Text segment |
AI shows Indian music is both an Art and a Science

AI shows Indian music is both an Art and a Science

Does it matter who has created a piece of artistic work, especially a piece of music. Why is it that something that is created by humans is valued more than say the music of birds or machines? Some Artificial Intelligence music naysayers predict that the consumption of AI music will mostly be by those who do not know the source of the music, not realising that in itself is telling.

Professor Dr Vinod Vidwans of Pune-based FLAME University has developed software that generates computational Indian music using AI. His research has led to the generation of a `Bandish’ on its own without any human assistance. The system is tested with a number of Ragas such as Hamsadhwani, Dhanashri, Malkaunsa, Maru Bihag, Kalavati, Desha, Bilaskhani Todi, Bhairavi and so on.

Professor Dr Vinod Vidwans

“This expert system possesses the knowledge of an expert in the domain of Indian classical music. The principles, concepts and conventional knowledge-base of Indian music have been encoded in this system in the form of generic rules to generate music. It is a rule-based system and does not have any database of Ragas and generates the required musical data following the rules.”

This is the `generative’ strength of Artificial Intelligence. The system is capable of generating appropriate aalaaps, taans and swara-vistara following the rules. “My expert system is AI enabled and it generates music by itself without my intervention. I do not use machines or any editing and music composing tools for generating music.”

For him the existing notions of creativity are inadequate to evaluate non-human music. “Currently the concepts of originality and creativity are understood from a subjective perspective. AI enabled computational output cannot be explained with the current paradigm. We need to look at these concepts from an objective point of view. Creations in nature are independent of human existence and therefore not subjective. Creativity is not limited to human activity.”

AI generated music

A product of Mumbai’s Industrial Design Centre at the Indian Institute of Technology Creation, Dr Vidwans sees creativity as an objective phenomenon, which can be envisaged at three levels - Natural (Cosmic), Human and Artificial. If the music of the spheres or cosmos as articulated by Pythagoras and Kepler can be beautiful, so can the music generated by computers, he says.

What is required |
Extend the article on AI-generated Indian classical music, picking up after its last paragraph.

Data listing |
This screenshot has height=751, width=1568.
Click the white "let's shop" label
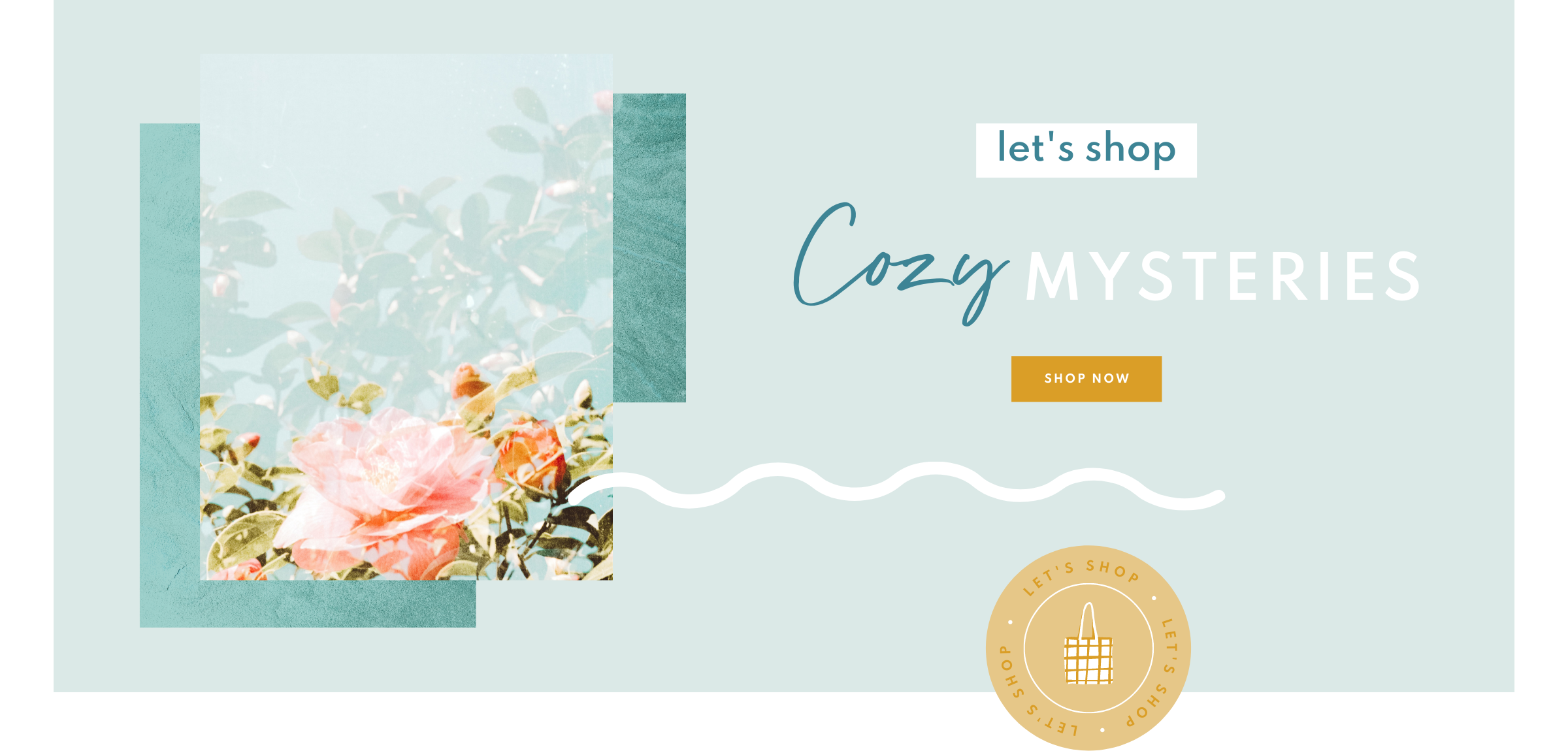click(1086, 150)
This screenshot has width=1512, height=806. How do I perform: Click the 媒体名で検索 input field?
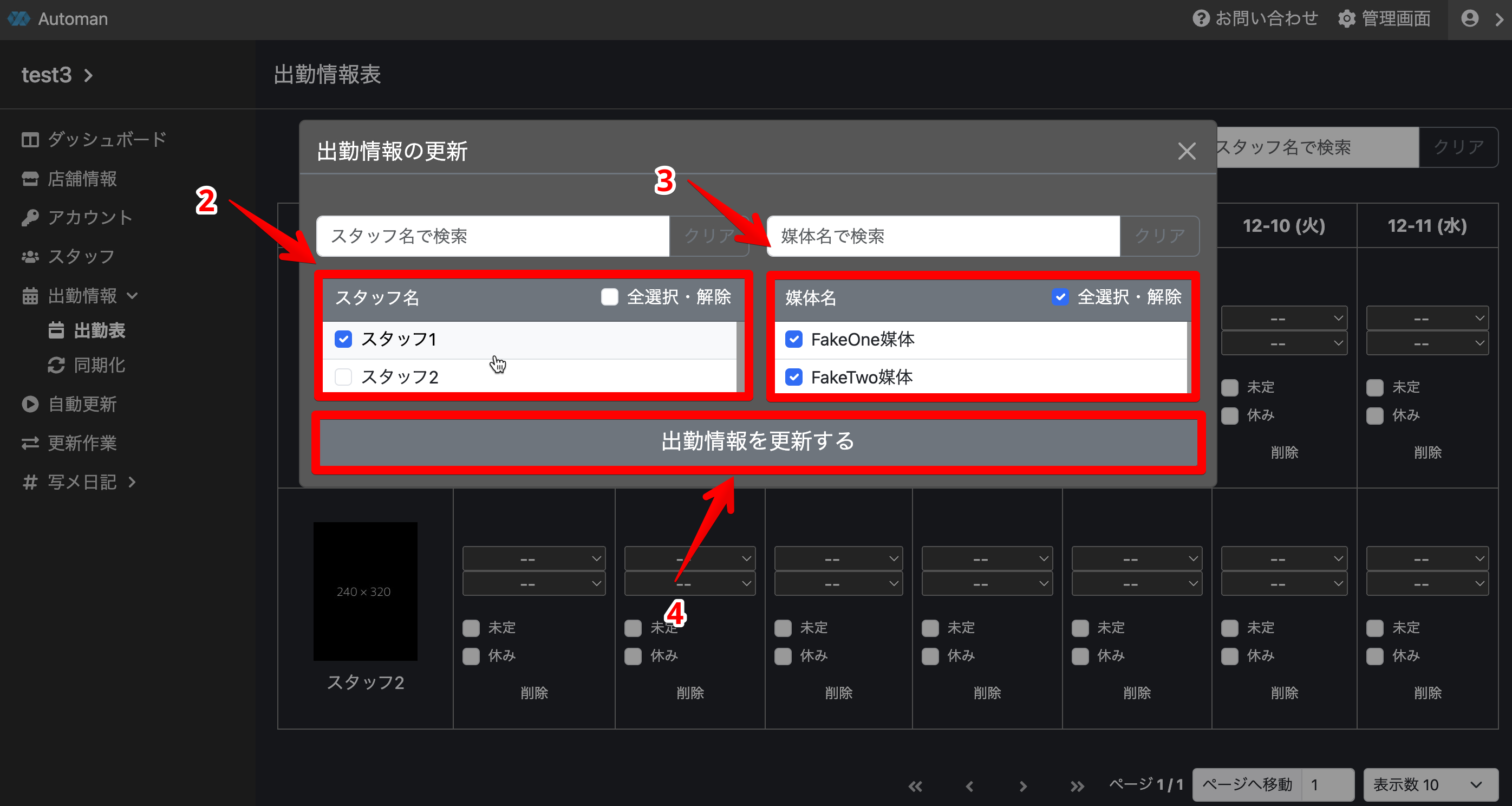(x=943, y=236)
==
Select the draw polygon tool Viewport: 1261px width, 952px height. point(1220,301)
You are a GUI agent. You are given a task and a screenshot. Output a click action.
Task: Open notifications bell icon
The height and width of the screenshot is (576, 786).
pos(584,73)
...
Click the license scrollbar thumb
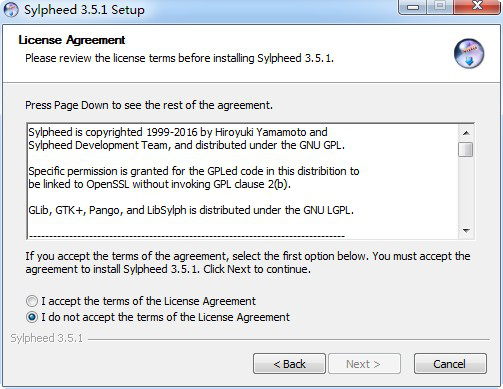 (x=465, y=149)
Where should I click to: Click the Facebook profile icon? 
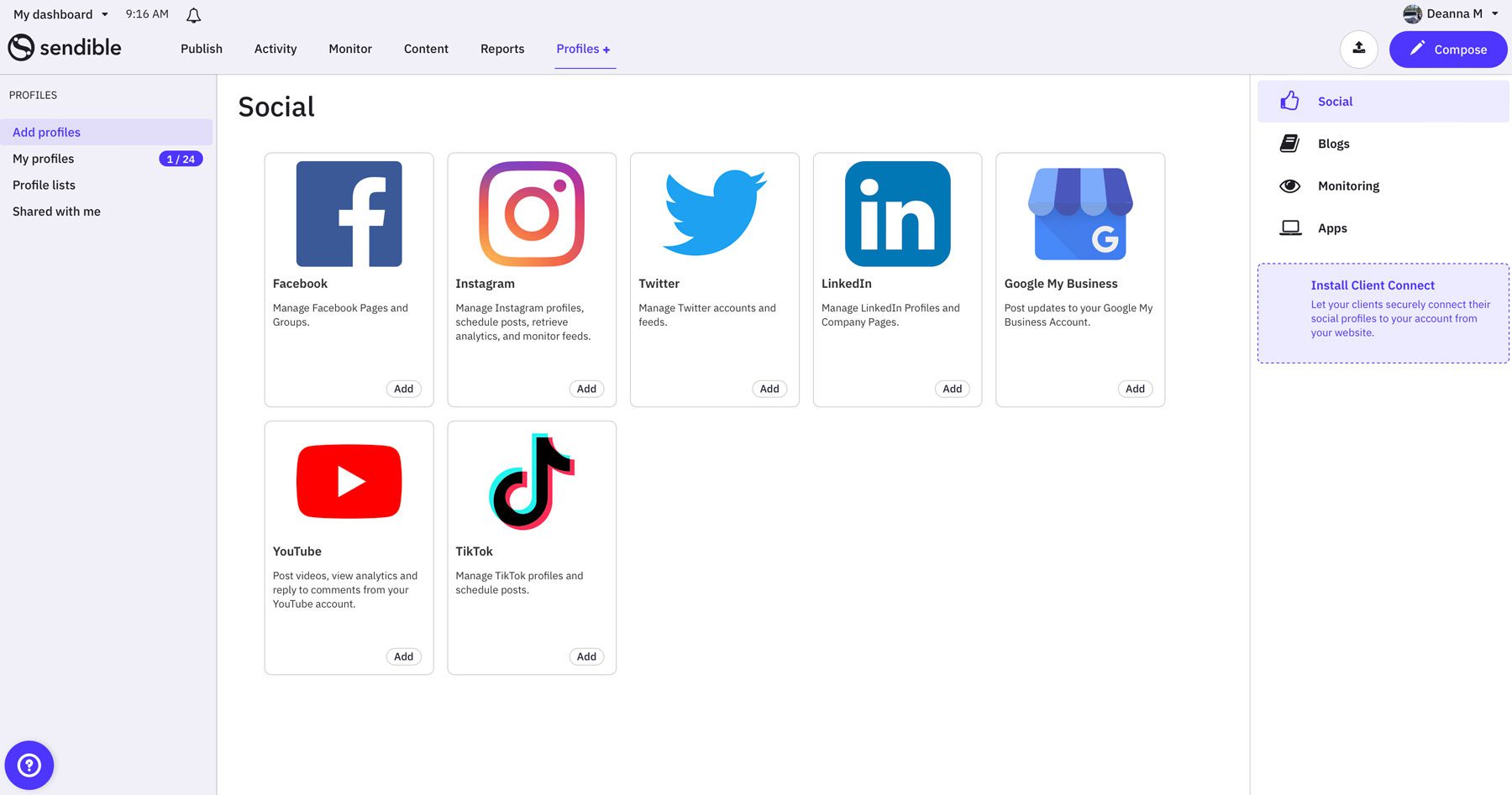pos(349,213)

Response |
AI music while not originating exclusively from the human mind will continue to be curated by humans with a highly developed musical sense, working not just with chords and strings, but also with algorithms. The musical experience is never constant anyway. “Feelings are subjective. Even the same Raga rendered by two human performers may not evoke the same feelings in a particular individual. Every individual has their own preferences of musicians, performers, Ragas, and genre. Music created by AI can be considered as an additional genre. AI can generate music which is not distinguishable from the music created by humans. In such instances the listeners will have emotions similar to those evoked by human performers,” says Dr Vidwans.

This leads us to another possibility, which is utterly fascinating, more than the sound of the music itself. Dr Vidwans’ research into ancient Indian music treatises suggests our early musicologists showed high scientific acumen in the way they approached their art. While he was working on a project of the graphical representation of Indian music, he found that Bharata’s Natyashastra and the Sangita Ratnakara of Sharanga Deva carry valuable theoretical knowledge of Indian music which could be validated, apart from the performance aspects of the art.

While contemporary musicians have very high regard for these treatises, musicologists have told Dr Vidwans, the concepts from these treatises are not followed by musicians consciously or consistently. A point made frequently every Chennai season, about the difference about what is discussed at the Music Academy’s morning conferences by musicologists and what is actually sung in the evening concerts by musicians.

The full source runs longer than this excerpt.